## start Information provided
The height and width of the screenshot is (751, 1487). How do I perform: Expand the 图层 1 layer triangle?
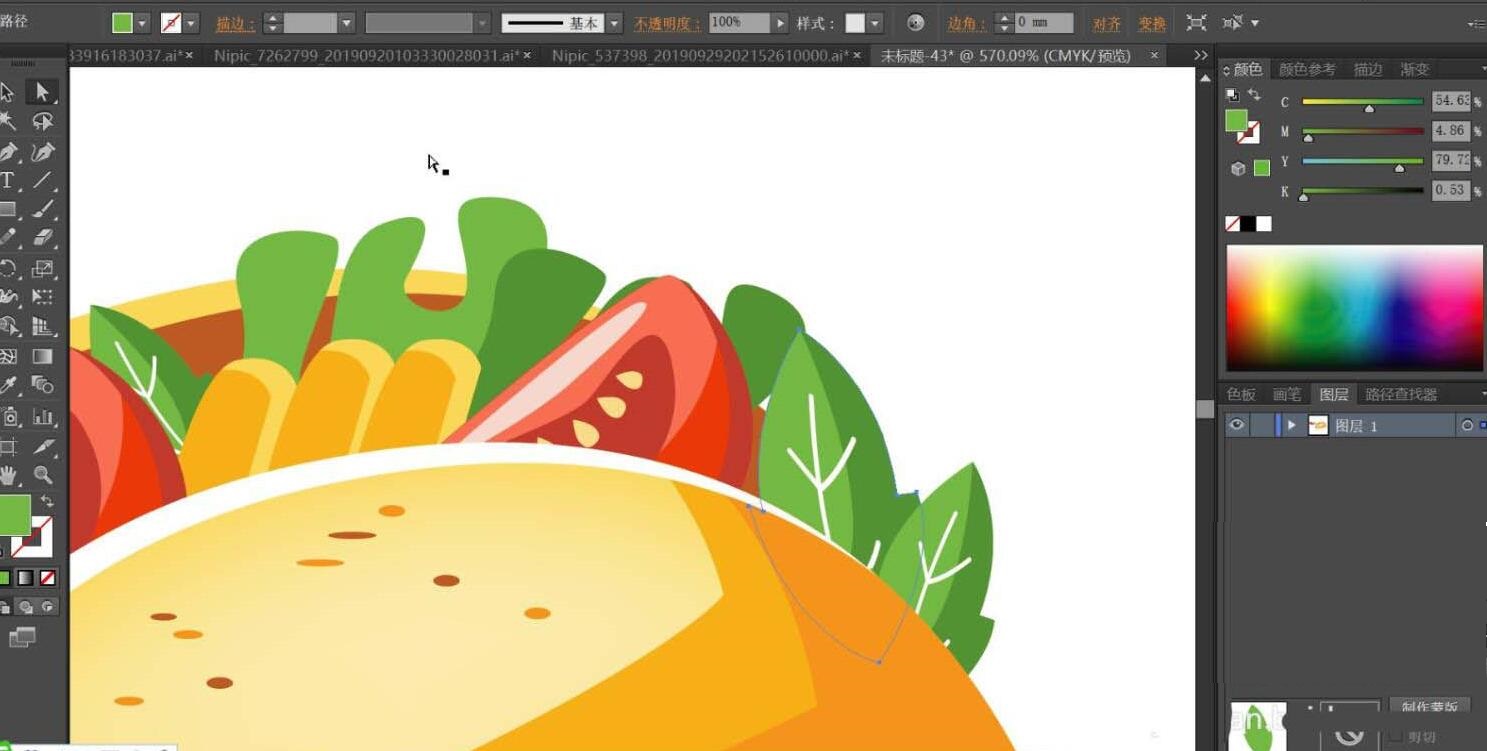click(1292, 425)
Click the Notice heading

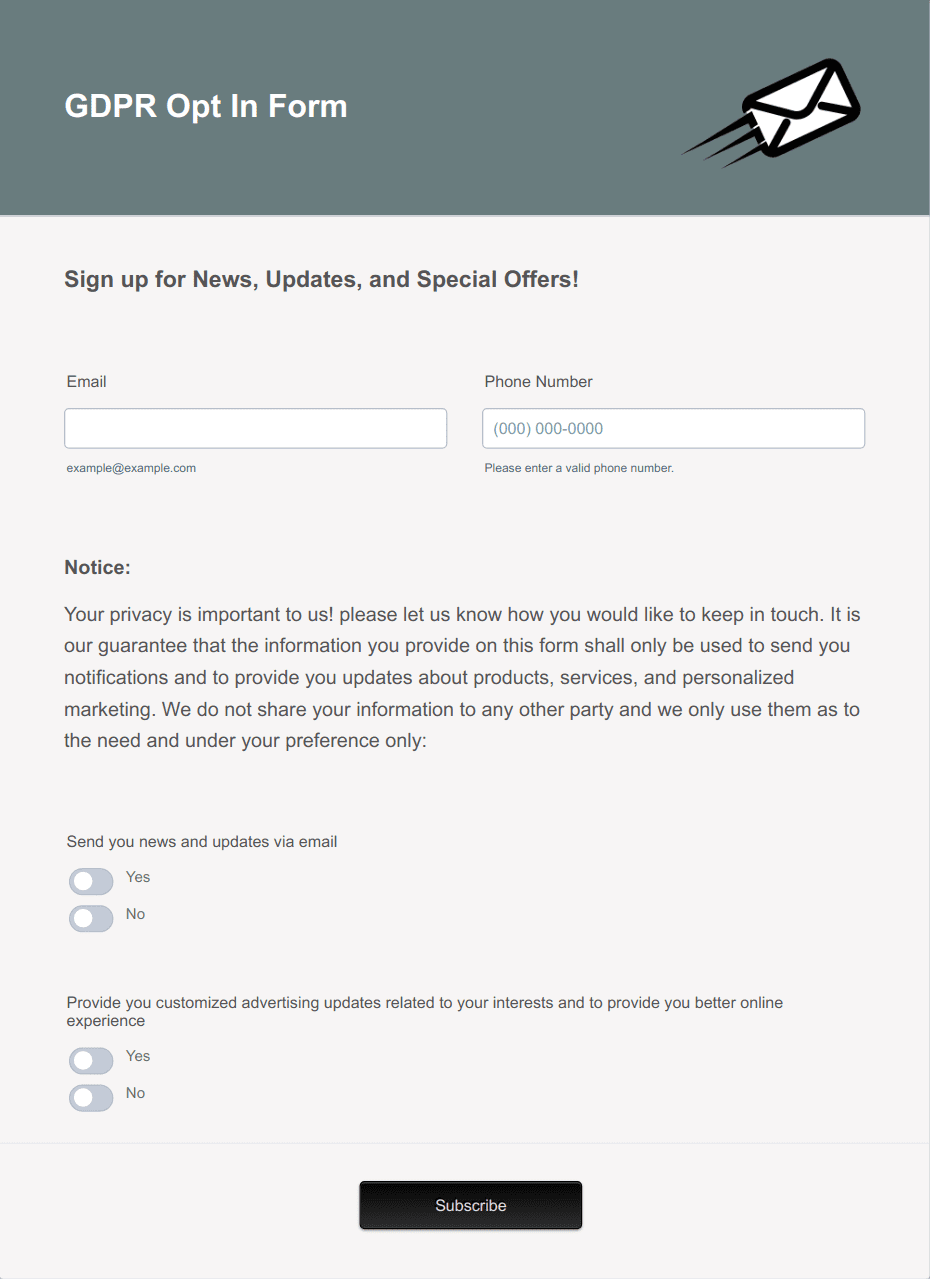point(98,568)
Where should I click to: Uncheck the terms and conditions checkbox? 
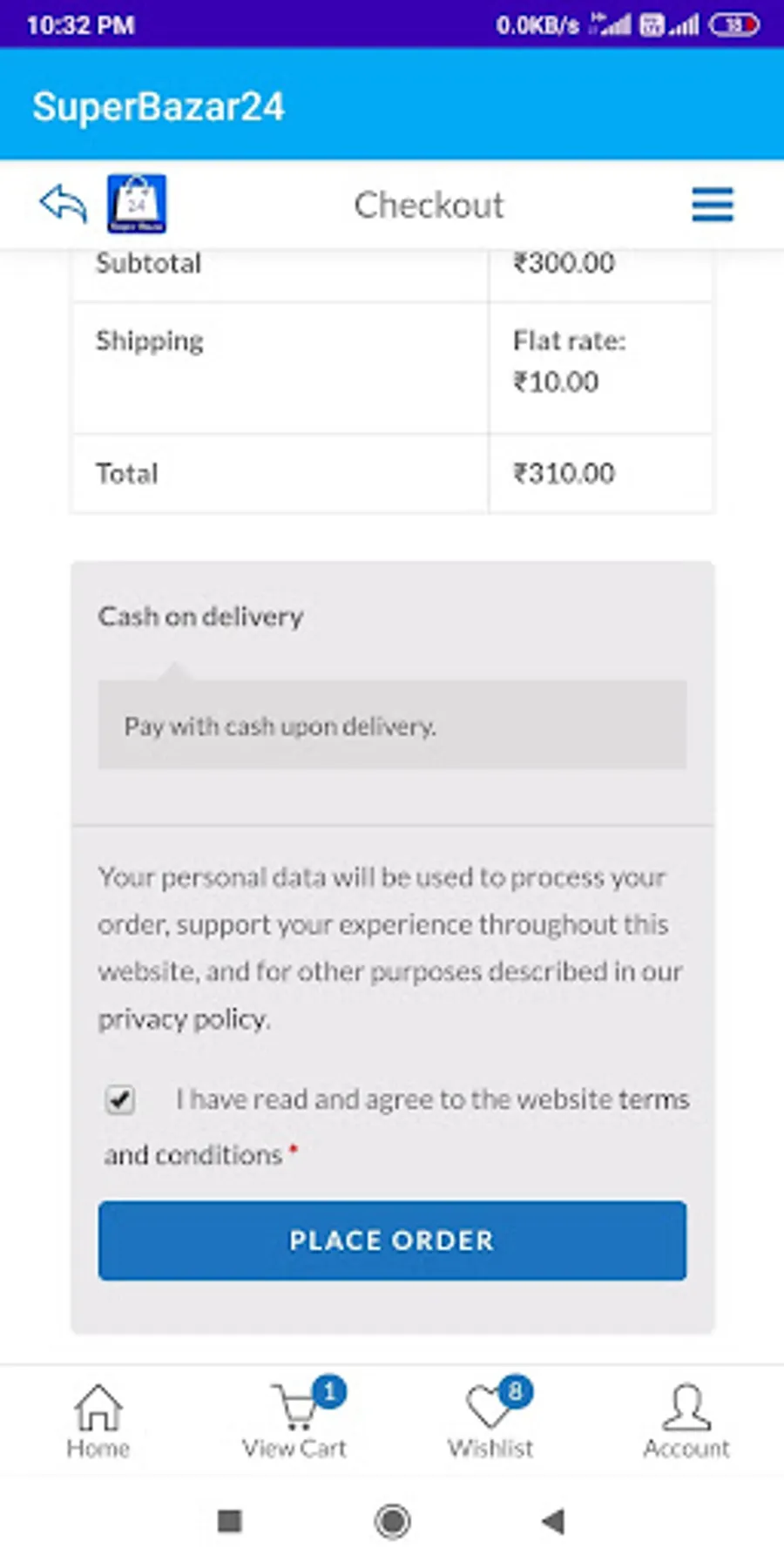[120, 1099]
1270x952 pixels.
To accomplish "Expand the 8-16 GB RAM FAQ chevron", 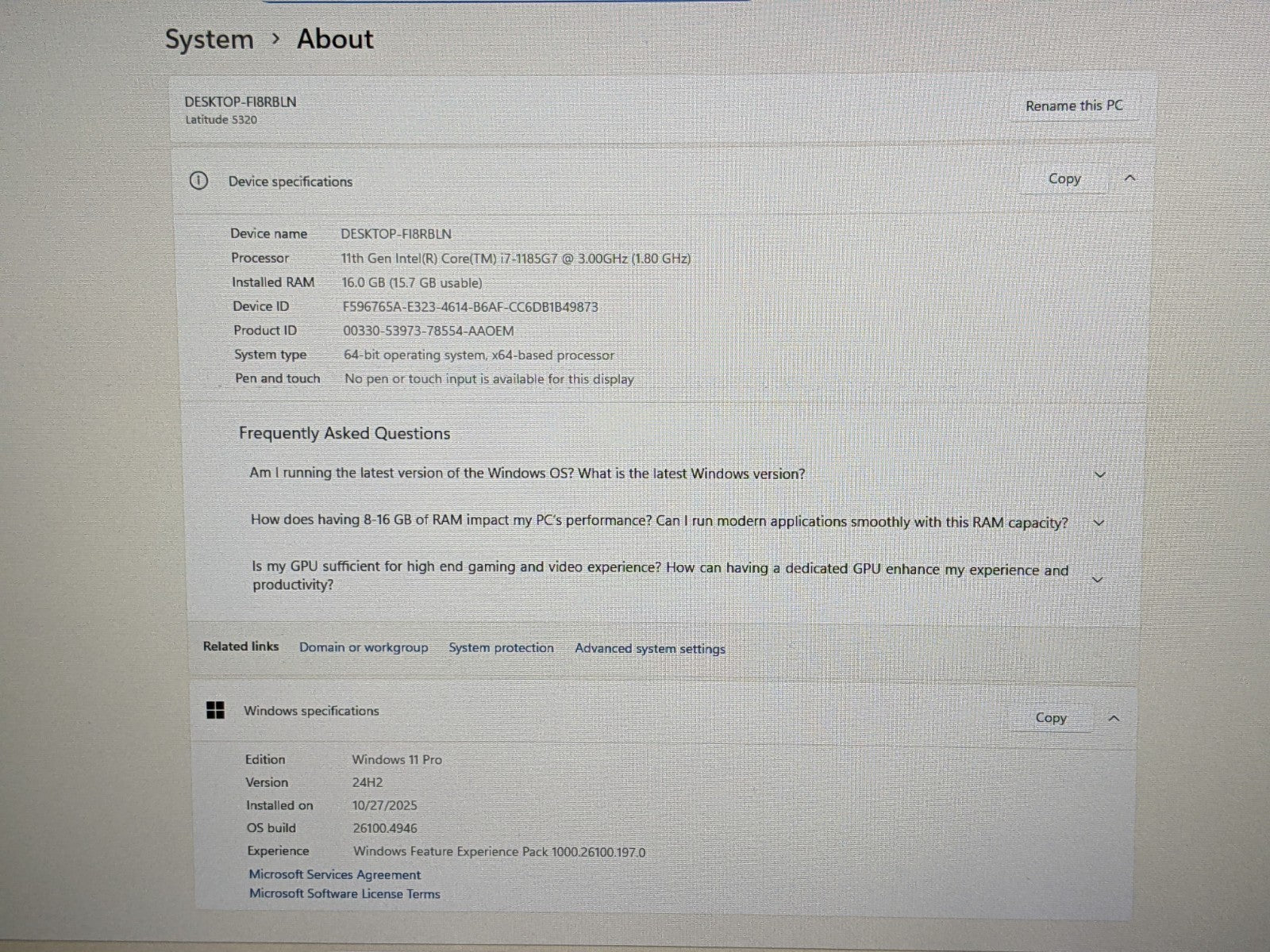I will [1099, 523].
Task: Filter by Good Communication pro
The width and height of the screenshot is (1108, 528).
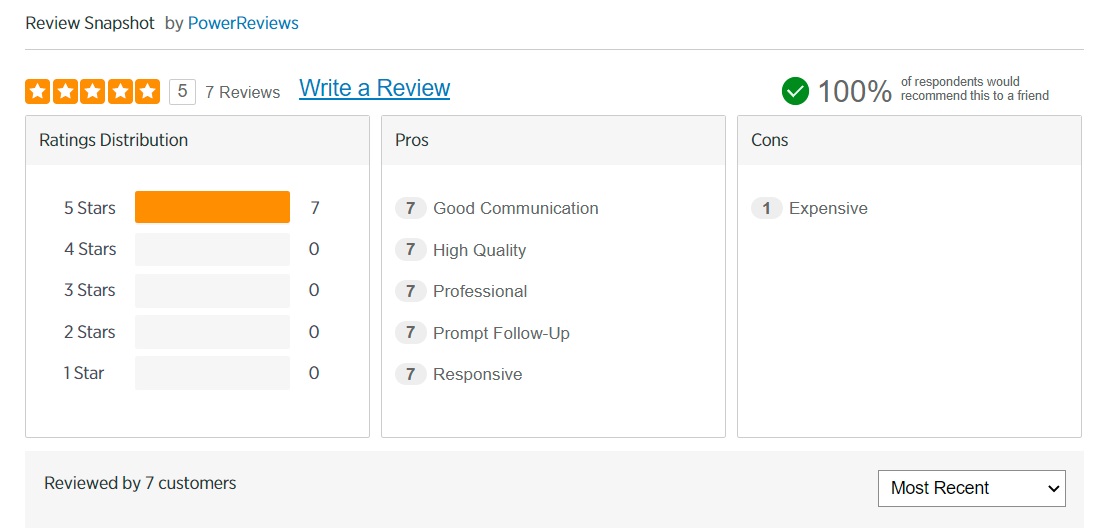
## end Information provided
◆ Exercise
Rewrite the data above, from its start through the line containing "[120, 1099]", as a JSON list of strings with one string per line, skipping blank lines and leaving the pictures out.

◆ Correct result
[
  "The height and width of the screenshot is (751, 1487). How do I perform: Expand the 图层 1 layer triangle?",
  "click(1292, 425)",
  "Click the Notice heading",
  "point(98,568)",
  "Where should I click to: Uncheck the terms and conditions checkbox? ",
  "[120, 1099]"
]